* **Brief**
A complete, word-for-word restatement of the entries is needed.

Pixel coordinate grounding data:

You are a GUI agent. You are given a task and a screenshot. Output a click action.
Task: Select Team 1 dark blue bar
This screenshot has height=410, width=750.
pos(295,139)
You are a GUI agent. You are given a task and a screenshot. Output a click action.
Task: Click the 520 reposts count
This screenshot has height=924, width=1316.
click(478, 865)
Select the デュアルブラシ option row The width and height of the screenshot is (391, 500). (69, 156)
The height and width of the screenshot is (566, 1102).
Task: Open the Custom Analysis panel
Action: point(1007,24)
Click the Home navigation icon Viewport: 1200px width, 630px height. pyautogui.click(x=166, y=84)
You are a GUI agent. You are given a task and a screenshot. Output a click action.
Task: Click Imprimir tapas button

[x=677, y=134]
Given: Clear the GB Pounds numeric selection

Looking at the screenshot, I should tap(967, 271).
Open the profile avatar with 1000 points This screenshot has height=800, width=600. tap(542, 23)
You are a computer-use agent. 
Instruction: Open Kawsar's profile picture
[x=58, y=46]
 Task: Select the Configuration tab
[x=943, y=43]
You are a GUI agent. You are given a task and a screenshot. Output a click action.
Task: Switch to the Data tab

* **Your solution**
You are a GUI agent. You are given a task and a screenshot. Output a click action.
Task: Select Team 1 dark blue bar
This screenshot has height=410, width=750.
pos(295,139)
You are a GUI agent. You are given a task and a screenshot. Output a click action.
Task: Click the 520 reposts count
This screenshot has height=924, width=1316.
click(478, 865)
Select the デュアルブラシ option row The width and height of the screenshot is (391, 500). (69, 156)
The height and width of the screenshot is (566, 1102).
Task: Open the Custom Analysis panel
Action: point(1007,24)
Click the Home navigation icon Viewport: 1200px width, 630px height. pyautogui.click(x=166, y=84)
You are a GUI agent. You are given a task and a screenshot. Output a click action.
Task: Click Imprimir tapas button

[x=677, y=134]
Given: Clear the GB Pounds numeric selection

Looking at the screenshot, I should tap(967, 271).
Open the profile avatar with 1000 points This screenshot has height=800, width=600. tap(542, 23)
You are a computer-use agent. 
Instruction: Open Kawsar's profile picture
[x=58, y=46]
 Task: Select the Configuration tab
[x=943, y=43]
You are a GUI agent. You are given a task and a screenshot. Output a click action.
Task: Switch to the Data tab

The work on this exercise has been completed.